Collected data
- Opening Delimiter -
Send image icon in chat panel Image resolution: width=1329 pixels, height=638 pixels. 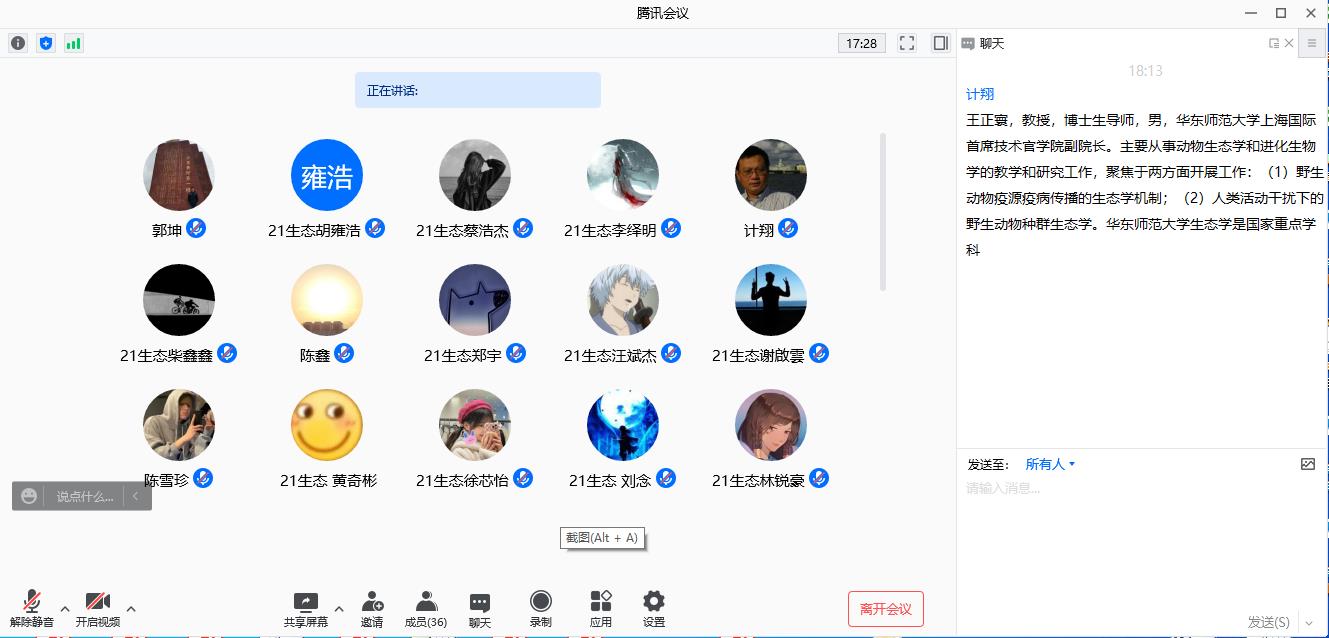point(1308,464)
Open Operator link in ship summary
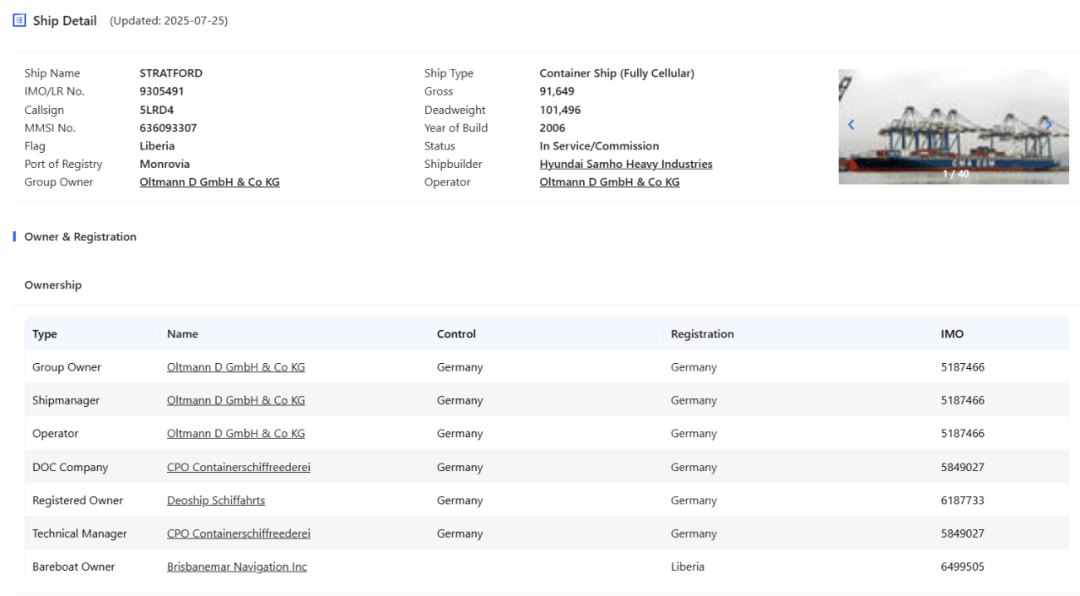 (x=609, y=182)
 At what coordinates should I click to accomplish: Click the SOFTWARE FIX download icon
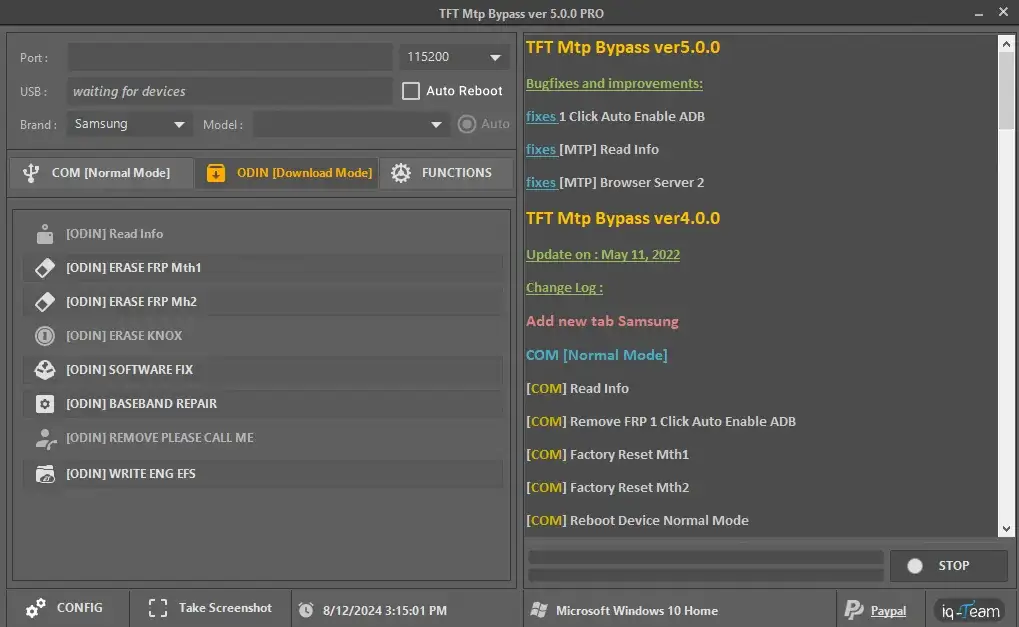tap(44, 370)
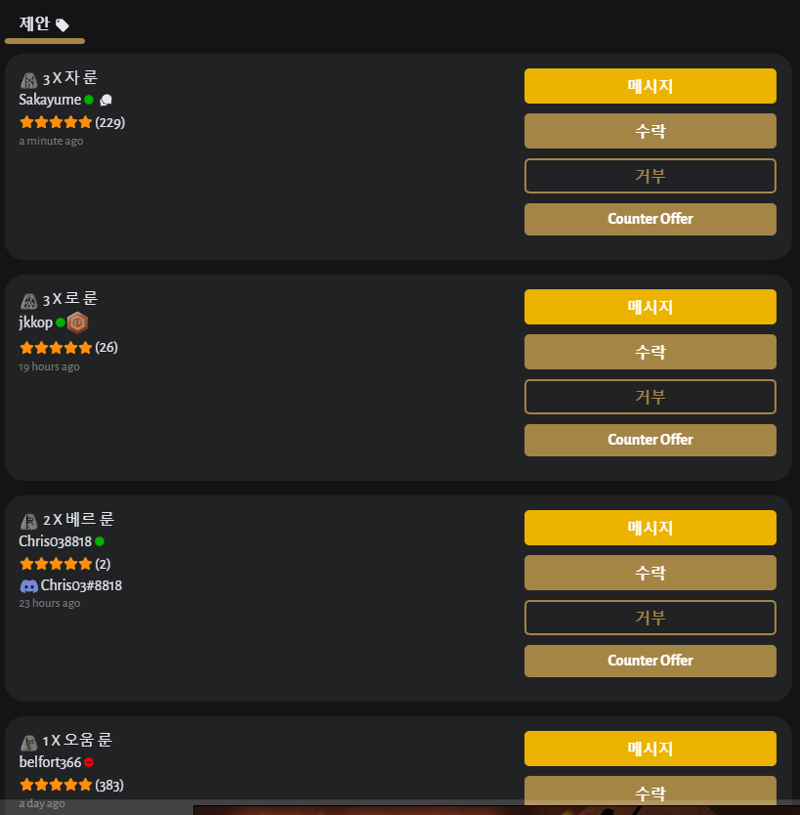Open the belfort366 user profile link
The width and height of the screenshot is (800, 815).
point(50,762)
- Closing Delimiter -
Please retype only the lines from the line that holds "Open Operator link in ship summary" through the end of the records, exactly as they stand, and drop every picture.

Open Operator link in ship summary
 (x=609, y=182)
 At what coordinates should I click to accomplish: Click the SOFTWARE FIX download icon
tap(44, 370)
Open the belfort366 user profile link
The width and height of the screenshot is (800, 815).
point(50,762)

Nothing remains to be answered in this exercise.